Help! I Need to Notarize a Document, But I Am Overseas!

When abroad, legal procedures back home can cause even more stress than they would on the home front. Without the immediate assistance of lawyers or local representatives, it can be confusing and time-consuming to understand how to proceed with the many legal tasks you are involved in. If you need to notarize a document regarding any legal findings you may have come across, this can be particularly confusing.

Thankfully, the process for notarizing legal documents across national borders is much simpler than one would initially assume. In every U.S. Embassy or Consulate, you can locate specific employees whose job is to help you in these scenarios. Find the nearest Embassy or Consulate and asks to speak to a Notarizing Officer. From there they will help you walk through every step in order to get your document notarized for overseas purposes.

Additionally, most foreign “Notarizing Officers” will be able to notarize a document for you. They will have to send it to an official officer within the U.S. to have it authenticated and processed, but the process should still run smoothly. Any country that is part of the Hague Apostille Convention has set up simplified procedures for notarizing international legal documents, so make sure to research rather or not the territory you are in is included within this convention.

This ability for countries to work together toward document notarization can be traced back to early international treaties; sometimes going as far back as the eighteenth and nineteenth century! In the present day, most of these functions gain legality through the Vienna Convention on Consular Relations of 1963. This Act covers most countries, but some others fall under different similar laws. You should be able to notarize documents overseas in nearly every country.
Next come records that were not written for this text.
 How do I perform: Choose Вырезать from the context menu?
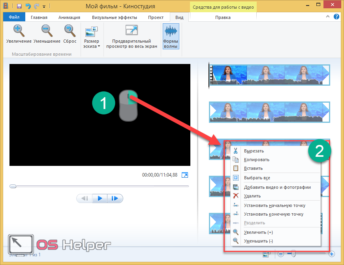point(254,150)
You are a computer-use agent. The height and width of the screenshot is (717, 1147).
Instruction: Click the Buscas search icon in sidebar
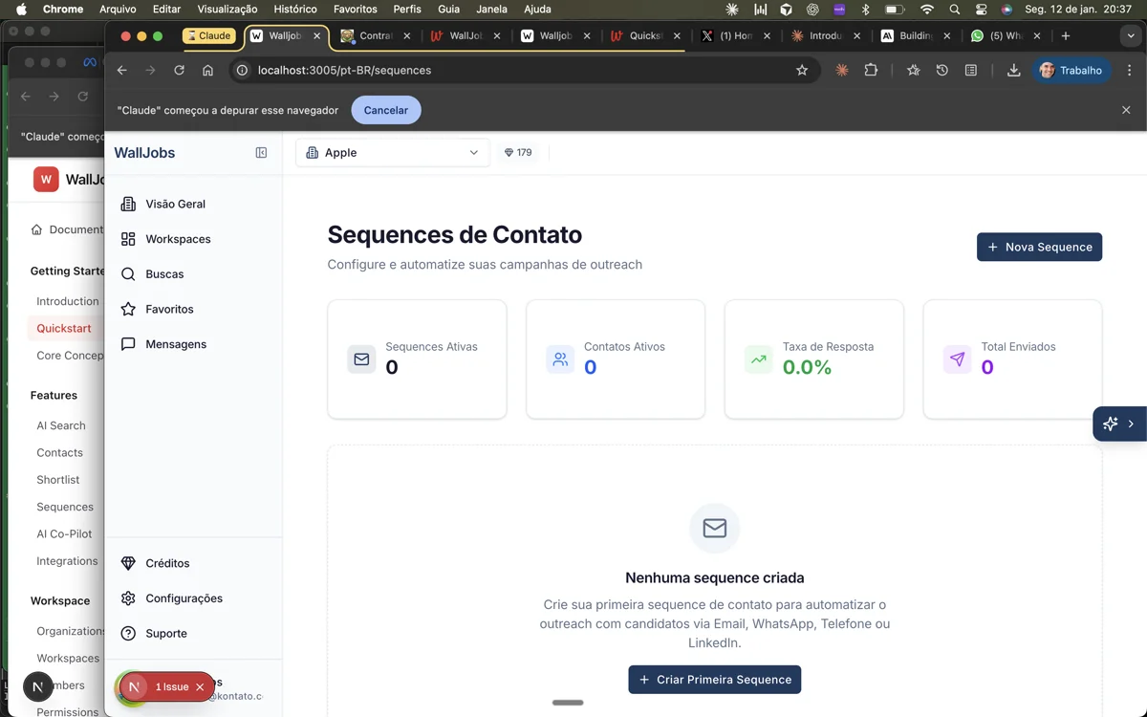pyautogui.click(x=127, y=273)
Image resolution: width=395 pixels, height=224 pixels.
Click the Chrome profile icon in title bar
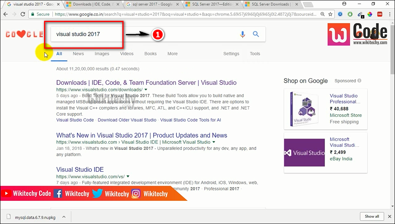(344, 4)
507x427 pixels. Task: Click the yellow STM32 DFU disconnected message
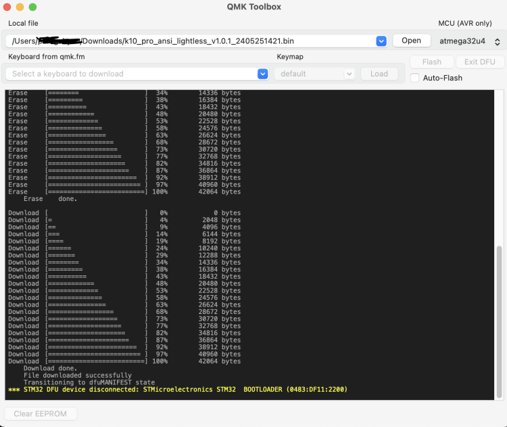pyautogui.click(x=180, y=390)
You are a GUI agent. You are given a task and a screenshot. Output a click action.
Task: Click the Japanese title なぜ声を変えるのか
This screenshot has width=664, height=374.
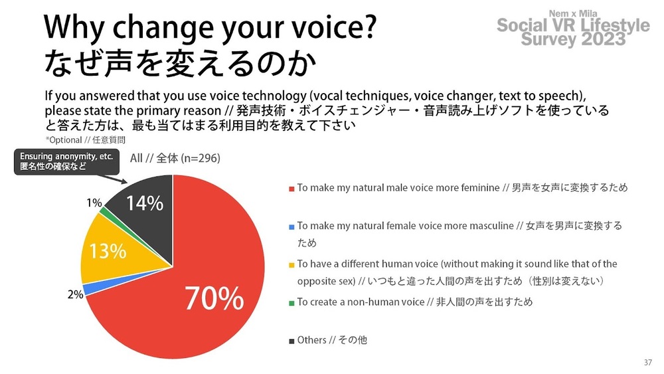181,64
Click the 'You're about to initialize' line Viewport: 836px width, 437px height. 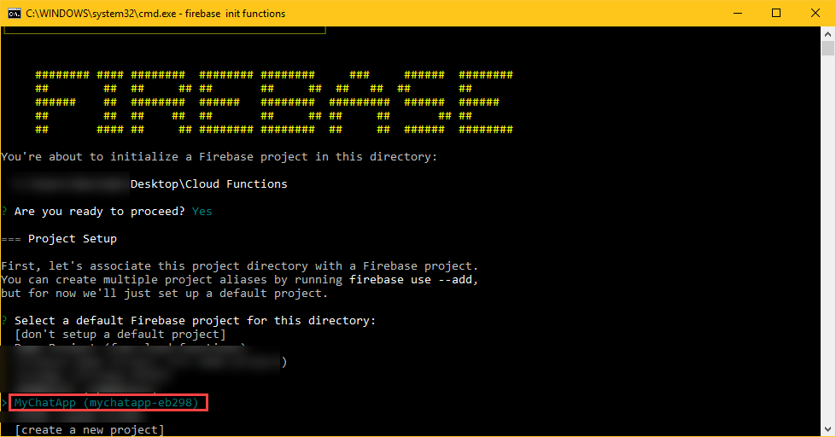(x=219, y=156)
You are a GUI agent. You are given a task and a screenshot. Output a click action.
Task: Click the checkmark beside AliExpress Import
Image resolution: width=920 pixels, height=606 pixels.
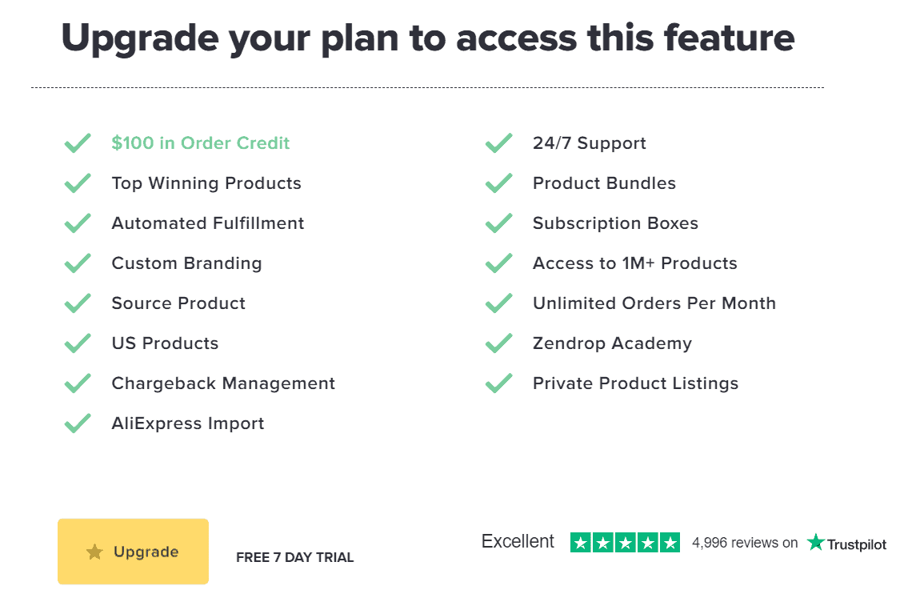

Having proper identification will be essential when looking to get a document notarized abroad. You will need both a government-issued ID and passport, but other documents such as social security cards can also help expedite the process. It can be helpful to try and contact an Embassy or Consulate ahead of your visit in order to guarantee you have all the necessary documents.

This covers the basics of everything you need to know about notarizing abroad. However, if you have more specific questions that need answering, there are many useful resources online that can help you find your answer. If possible always try and consult your attorney before attempting to notarize a document overseas. With most procedures abroad it should function the same no matter what state you come from, but you should always double check. By checking with your attorney beforehand, you can save yourself the hours of frustration that occur from improperly performed notarizations.